* [SET OF TASKS]
a - Transcribe the passage of the salespeople thread below, verbatim, between "Please, please dear" and "move the needle.", inclusive.
b - Answer these questions from the salespeople thread below, one line each:
(i) For how many years has the original poster earned a seven-figure income?
(ii) How many hours a year does the accepted answer say many people don't want to work?
(iii) According to the reply from Jugurtha, the bias is against hiring salespeople before what?

HACKER Q&A
📣 jdileo

Why Do Tech's Gatekeepers Despise Salespeople?


Ellison, Horowitz, PG, Nadella and countless others of import have espoused the critical role elite salespeople play in startup cultural and financial success (hustle, relentlessness, fierce advocacy of product teams, iterating user value prop, etc.) Yet hiring managers remain routinely and unapologetically bias towards salespeople. Bias increases by multiples when the record of sales achievement isn't related to a technical product.

For context, I've earned a 7 figure income for 10+ years as an individual contributor and have also recruited, hired & trained extraordinary achieving sales teams.

Please, please dear HN I implore you to counsel me on this subject. --->Does it not strain all credulity to believe that the totality of skills + IQ + EQ, etc. possessed by a high achieving sales professional are incompatible with mastery of a technical product, rapport with engineers & PM's, ability to facilitate TAM & competition due diligence, etc, etc, etc.?

As it stands presentlythe status quo is lose-lose. I lose an opportunity to join the tech pioneers building the future.....and they lose a 80-100 hours a week sales machine with instant ability to move the needle.


  👤 anigbrowl Accepted Answer ✓
Many people in tech has had a bad experience (or sometimes several) with sales people who make commitments to a client to close a deal, and then come back to the office and tell the tech people what they need to deliver. Finding oneself having to bridge the gap between reality and what the client imagined they were going to get is an acutely unpleasant experience. Recall too that many people work with computers because they don't particularly enjoy working with people. Of course, it's equally true that good sales people take that social burden off engineers and act as bridge builders with clients rather than selling used cars.

On a more general level:

> I've earned a 7 figure income for 10+ years > a 80-100 hours a week sales machine

Maybe just chill out a bit? A lot of people don't want to work 4-5000 hours a year, and if their utility function doesn't match yours then they're just going to find you stressful to be around. By most people's standards you've already Made It economically speaking, yet you sound anxious as hell about everything falling apart.


👤 Jugurtha
Bias for or against something depends on the context and timing. When it comes to salespeople, it's not bias against hiring salespeople, but against hiring them before they could be successful at their job. When the situation is very fluid: product changes often, market re-defined, target customer changes, hiring salespeople early can be frustrating for all parties involved.

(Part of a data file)

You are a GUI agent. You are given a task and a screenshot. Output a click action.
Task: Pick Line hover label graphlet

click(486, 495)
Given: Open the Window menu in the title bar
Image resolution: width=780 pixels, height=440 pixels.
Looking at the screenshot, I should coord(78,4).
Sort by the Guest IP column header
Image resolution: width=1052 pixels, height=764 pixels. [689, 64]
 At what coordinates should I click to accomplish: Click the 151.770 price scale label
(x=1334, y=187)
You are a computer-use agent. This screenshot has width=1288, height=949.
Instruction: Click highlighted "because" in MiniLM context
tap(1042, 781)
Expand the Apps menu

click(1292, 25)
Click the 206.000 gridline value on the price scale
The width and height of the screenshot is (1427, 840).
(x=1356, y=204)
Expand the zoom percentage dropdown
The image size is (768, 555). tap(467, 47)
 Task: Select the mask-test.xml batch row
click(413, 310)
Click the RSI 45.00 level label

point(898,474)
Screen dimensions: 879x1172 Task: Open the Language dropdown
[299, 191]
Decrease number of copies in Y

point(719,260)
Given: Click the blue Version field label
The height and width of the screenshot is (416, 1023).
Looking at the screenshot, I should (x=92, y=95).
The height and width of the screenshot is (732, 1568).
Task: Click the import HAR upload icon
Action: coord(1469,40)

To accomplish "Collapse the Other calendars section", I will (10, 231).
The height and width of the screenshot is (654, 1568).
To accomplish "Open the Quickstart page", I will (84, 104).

* [RESPONSES FOR EACH TASK]
a -
Please, please dear HN I implore you to counsel me on this subject. --->Does it not strain all credulity to believe that the totality of skills + IQ + EQ, etc. possessed by a high achieving sales professional are incompatible with mastery of a technical product, rapport with engineers & PM's, ability to facilitate TAM & competition due diligence, etc, etc, etc.?

As it stands presentlythe status quo is lose-lose. I lose an opportunity to join the tech pioneers building the future.....and they lose a 80-100 hours a week sales machine with instant ability to move the needle.

b -
(i) 10+ years
(ii) 4-5000 hours
(iii) Before they could be successful at their job